- [TASK DETAILS] Every line of the data should be retyped with no difference from the original.
-- GIVEN RECORDS follows --
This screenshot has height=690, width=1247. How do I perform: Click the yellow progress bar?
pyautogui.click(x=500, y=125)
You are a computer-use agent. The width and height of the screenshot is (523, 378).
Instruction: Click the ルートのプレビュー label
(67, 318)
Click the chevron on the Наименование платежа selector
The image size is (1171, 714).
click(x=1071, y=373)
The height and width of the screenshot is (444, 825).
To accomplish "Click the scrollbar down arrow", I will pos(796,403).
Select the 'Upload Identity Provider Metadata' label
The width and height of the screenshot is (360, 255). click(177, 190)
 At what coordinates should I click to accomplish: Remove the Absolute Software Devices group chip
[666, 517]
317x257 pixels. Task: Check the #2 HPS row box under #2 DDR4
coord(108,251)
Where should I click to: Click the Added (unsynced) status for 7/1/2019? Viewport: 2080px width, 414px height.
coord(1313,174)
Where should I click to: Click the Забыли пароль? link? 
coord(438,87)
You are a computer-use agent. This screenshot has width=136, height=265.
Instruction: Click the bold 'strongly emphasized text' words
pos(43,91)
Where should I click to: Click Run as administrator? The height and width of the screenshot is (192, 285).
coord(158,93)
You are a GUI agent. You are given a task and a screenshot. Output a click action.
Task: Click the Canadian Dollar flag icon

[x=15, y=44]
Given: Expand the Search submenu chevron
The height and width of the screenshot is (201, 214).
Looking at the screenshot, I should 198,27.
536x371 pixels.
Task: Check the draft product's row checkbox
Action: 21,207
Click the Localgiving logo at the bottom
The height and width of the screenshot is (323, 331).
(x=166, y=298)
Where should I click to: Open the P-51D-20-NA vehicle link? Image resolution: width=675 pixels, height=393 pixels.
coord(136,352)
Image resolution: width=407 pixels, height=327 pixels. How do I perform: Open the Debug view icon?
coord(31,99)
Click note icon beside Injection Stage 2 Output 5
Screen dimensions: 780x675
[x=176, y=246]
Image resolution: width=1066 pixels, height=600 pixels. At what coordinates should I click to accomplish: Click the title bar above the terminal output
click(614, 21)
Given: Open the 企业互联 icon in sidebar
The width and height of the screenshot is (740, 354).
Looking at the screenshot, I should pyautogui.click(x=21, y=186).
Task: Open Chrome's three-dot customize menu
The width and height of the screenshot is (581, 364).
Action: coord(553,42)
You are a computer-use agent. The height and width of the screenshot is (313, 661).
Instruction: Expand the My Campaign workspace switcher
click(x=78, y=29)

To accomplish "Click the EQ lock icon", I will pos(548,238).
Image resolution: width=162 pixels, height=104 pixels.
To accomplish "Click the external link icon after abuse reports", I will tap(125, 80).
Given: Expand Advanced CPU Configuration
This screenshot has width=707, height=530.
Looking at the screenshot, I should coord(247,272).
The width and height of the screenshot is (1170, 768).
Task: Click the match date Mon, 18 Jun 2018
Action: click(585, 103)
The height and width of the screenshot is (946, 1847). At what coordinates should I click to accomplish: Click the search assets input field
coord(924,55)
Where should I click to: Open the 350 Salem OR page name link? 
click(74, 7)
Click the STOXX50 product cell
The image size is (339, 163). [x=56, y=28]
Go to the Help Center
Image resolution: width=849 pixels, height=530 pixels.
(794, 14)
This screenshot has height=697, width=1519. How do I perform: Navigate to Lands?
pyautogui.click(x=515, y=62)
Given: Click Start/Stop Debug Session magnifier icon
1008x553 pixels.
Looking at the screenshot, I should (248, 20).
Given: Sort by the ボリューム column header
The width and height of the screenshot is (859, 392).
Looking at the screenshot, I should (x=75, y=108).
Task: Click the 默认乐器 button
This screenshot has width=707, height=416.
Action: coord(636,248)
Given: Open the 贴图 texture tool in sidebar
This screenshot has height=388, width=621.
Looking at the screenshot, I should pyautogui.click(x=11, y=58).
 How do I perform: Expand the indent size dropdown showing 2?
-- GIVEN RECORDS concluded --
- [RESULT FOR THIS EXERCISE]
This screenshot has height=690, width=1247. How do I perform: Click the yellow progress bar?
pyautogui.click(x=500, y=125)
You are a computer-use agent. The width and height of the screenshot is (523, 378).
Instruction: Click the ルートのプレビュー label
(67, 318)
Click the chevron on the Наименование платежа selector
The image size is (1171, 714).
click(x=1071, y=373)
The height and width of the screenshot is (444, 825).
To accomplish "Click the scrollbar down arrow", I will pos(796,403).
Select the 'Upload Identity Provider Metadata' label
The width and height of the screenshot is (360, 255). click(177, 190)
 At what coordinates should I click to accomplish: Remove the Absolute Software Devices group chip
[666, 517]
317x257 pixels. Task: Check the #2 HPS row box under #2 DDR4
coord(108,251)
Where should I click to: Click the Added (unsynced) status for 7/1/2019? Viewport: 2080px width, 414px height.
coord(1313,174)
Where should I click to: Click the Забыли пароль? link? 
coord(438,87)
You are a computer-use agent. This screenshot has width=136, height=265.
Instruction: Click the bold 'strongly emphasized text' words
pos(43,91)
Where should I click to: Click Run as administrator? The height and width of the screenshot is (192, 285).
coord(158,93)
You are a GUI agent. You are given a task and a screenshot. Output a click action.
Task: Click the Canadian Dollar flag icon

[x=15, y=44]
Given: Expand the Search submenu chevron
The height and width of the screenshot is (201, 214).
Looking at the screenshot, I should 198,27.
536x371 pixels.
Task: Check the draft product's row checkbox
Action: 21,207
Click the Localgiving logo at the bottom
The height and width of the screenshot is (323, 331).
(x=166, y=298)
Where should I click to: Open the P-51D-20-NA vehicle link? Image resolution: width=675 pixels, height=393 pixels.
coord(136,352)
Image resolution: width=407 pixels, height=327 pixels. How do I perform: Open the Debug view icon?
coord(31,99)
Click note icon beside Injection Stage 2 Output 5
Screen dimensions: 780x675
[x=176, y=246]
Image resolution: width=1066 pixels, height=600 pixels. At what coordinates should I click to accomplish: Click the title bar above the terminal output
click(614, 21)
Given: Open the 企业互联 icon in sidebar
The width and height of the screenshot is (740, 354).
Looking at the screenshot, I should pyautogui.click(x=21, y=186).
Task: Open Chrome's three-dot customize menu
The width and height of the screenshot is (581, 364).
Action: coord(553,42)
You are a computer-use agent. The height and width of the screenshot is (313, 661).
Instruction: Expand the My Campaign workspace switcher
click(x=78, y=29)

To accomplish "Click the EQ lock icon", I will pos(548,238).
Image resolution: width=162 pixels, height=104 pixels.
To accomplish "Click the external link icon after abuse reports", I will tap(125, 80).
Given: Expand Advanced CPU Configuration
This screenshot has width=707, height=530.
Looking at the screenshot, I should coord(247,272).
The width and height of the screenshot is (1170, 768).
Task: Click the match date Mon, 18 Jun 2018
Action: click(585, 103)
The height and width of the screenshot is (946, 1847). At what coordinates should I click to accomplish: Click the search assets input field
coord(924,55)
Where should I click to: Open the 350 Salem OR page name link? 
click(74, 7)
Click the STOXX50 product cell
The image size is (339, 163). [x=56, y=28]
Go to the Help Center
Image resolution: width=849 pixels, height=530 pixels.
(794, 14)
This screenshot has height=697, width=1519. How do I perform: Navigate to Lands?
pyautogui.click(x=515, y=62)
Given: Click Start/Stop Debug Session magnifier icon
1008x553 pixels.
Looking at the screenshot, I should (248, 20).
Given: Sort by the ボリューム column header
The width and height of the screenshot is (859, 392).
Looking at the screenshot, I should (x=75, y=108).
Task: Click the 默认乐器 button
This screenshot has width=707, height=416.
Action: coord(636,248)
Given: Open the 贴图 texture tool in sidebar
This screenshot has height=388, width=621.
Looking at the screenshot, I should pyautogui.click(x=11, y=58).
 How do I perform: Expand the indent size dropdown showing 2?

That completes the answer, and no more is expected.